9. Treatment of Mild Cognitive Impairment in Parkinson’s Disease

9.1. Pharmacological Treatment

Considering the significance of PD-MCI, there may be a role for initiating early treatment. Cholinesterase inhibitors have emerged as a potentially useful therapeutic option for cognitive deficits in PD. Cholinesterase inhibitors are widely used in the treatment of Alzheimer’s disease, and they have been reported to be beneficial for cognitive impairment in PD and PD-D. In PD patients with dementia or cognitive impairment, Donepezil was associated with improvements in memory, though variable tolerability and side effects warrant careful monitoring [58]. PD-D patients treated with Rivastigmine displayed improved outcomes in the Alzheimer Disease Assessment Scale-Cognitive subscale, though some patients experienced increased frequency of nausea, vomiting, and tremor [59]. A Cochrane review based on this trial concluded that Rivastigmine resulted in a clinically meaningful benefit in approximately 15% of cases, with improvements in cognition and activities of daily living [60], though there are significant trade-offs between efficacy and adverse effects [61]. A more recent Cochrane review supports the use of cholinesterase inhibitors in patients with PD-D, with a positive impact on global assessment, cognitive function, behavioural disturbance, and activities of daily living; however, the evidence on the use of cholinesterase inhibitors in PD-MCI patients is limited [62]. Additional research is necessary to identify PD patients who may benefit from cholinesterase inhibitors.
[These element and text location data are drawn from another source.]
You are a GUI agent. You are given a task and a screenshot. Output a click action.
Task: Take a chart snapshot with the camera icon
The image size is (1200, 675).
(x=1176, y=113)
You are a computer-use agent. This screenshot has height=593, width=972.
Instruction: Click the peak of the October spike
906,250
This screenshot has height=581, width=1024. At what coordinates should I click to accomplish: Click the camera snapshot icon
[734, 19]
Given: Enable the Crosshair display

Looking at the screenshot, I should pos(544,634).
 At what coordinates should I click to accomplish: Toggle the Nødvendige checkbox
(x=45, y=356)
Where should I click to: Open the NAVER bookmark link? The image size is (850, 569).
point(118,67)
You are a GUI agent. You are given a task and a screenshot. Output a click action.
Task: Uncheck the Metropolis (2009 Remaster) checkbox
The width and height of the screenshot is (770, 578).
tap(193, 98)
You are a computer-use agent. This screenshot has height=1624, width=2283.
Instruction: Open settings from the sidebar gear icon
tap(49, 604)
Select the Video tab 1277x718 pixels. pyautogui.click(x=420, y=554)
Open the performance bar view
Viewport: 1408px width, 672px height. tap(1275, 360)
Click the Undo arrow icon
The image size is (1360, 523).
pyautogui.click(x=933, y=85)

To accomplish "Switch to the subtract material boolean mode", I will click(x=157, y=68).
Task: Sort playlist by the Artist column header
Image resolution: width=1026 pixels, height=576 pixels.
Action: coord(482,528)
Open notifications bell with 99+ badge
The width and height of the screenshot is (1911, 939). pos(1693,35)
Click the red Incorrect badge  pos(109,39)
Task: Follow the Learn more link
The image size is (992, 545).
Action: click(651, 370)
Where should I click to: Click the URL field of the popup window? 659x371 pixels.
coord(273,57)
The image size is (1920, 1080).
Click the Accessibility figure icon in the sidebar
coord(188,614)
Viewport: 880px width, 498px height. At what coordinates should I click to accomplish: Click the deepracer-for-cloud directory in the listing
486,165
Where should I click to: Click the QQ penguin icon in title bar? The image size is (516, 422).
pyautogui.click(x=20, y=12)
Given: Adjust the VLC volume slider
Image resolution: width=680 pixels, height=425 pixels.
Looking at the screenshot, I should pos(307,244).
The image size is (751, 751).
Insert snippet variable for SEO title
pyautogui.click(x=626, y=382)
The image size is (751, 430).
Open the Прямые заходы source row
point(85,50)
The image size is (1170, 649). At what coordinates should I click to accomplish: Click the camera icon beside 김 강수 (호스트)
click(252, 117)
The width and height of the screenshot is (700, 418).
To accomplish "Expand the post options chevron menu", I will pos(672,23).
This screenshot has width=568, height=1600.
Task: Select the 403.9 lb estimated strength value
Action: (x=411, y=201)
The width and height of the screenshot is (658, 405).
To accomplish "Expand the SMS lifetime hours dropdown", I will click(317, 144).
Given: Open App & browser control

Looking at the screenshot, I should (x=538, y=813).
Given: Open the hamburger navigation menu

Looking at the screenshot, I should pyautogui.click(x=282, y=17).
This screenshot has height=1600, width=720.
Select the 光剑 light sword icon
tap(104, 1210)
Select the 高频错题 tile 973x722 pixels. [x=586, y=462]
Furthermore, it is noted that such treatments at best offer symptomatic improvement and do not alter the course or slope of cognitive decline.

Emerging studies have documented benefits from other agents that are purported to have neuroprotective effects. For instance, administering Rasagiline, a selective monoamine oxidase type-B inhibitor, to nondemented PD patients with cognitive impairment may exert beneficial effects on certain aspects of attentional and executive functions [63]. Rasagiline was associated with significant improvements on tests of digit span backwards, verbal fluency, and composite cognitive domain standardised scores in attention, though no benefits were seen in memory, language, and visuospatial functions.

9.2. Nonpharmacological Treatment

Nonpharmacological treatment options may also play a valuable role, and while it has not yet been extensively evaluated in PD, this method of therapy shows promise as a primary and secondary prevention strategy for cognitive decline across a range of neurodegenerative diseases [64]. Cognitive training in nondemented PD patients has been found to improve performance in tests of attention, information processing speed, memory, visuospatial and visuoconstructive abilities, semantic verbal fluency, and executive functions [65]. PD patients who underwent cognitive training have also displayed improvements in performance on the Stroop test and reduced cortical activation patterns visible on fMRI [66]. The authors propose that cognitive training may contribute by promoting brain resources in PD patients, perhaps by readdressing the imbalance caused by alterations to inhibitory circuitry.

10. Conclusion

The widespread acceptance of practice guidelines for the assessment and definition of PD-MCI will hopefully lead to a better understanding of cognitive decline in PD. The accurate characterisation of PD-MCI should identify those “at risk” of developing PD-D and in combination, reliable assessment tools, and biomarkers might allow for the evaluation of future therapeutic interventions. However, further research is required to validate the neurobiology and predictive utility of this diagnostic entity.

Conflict of Interests

The authors declare that they have no conflict of interests.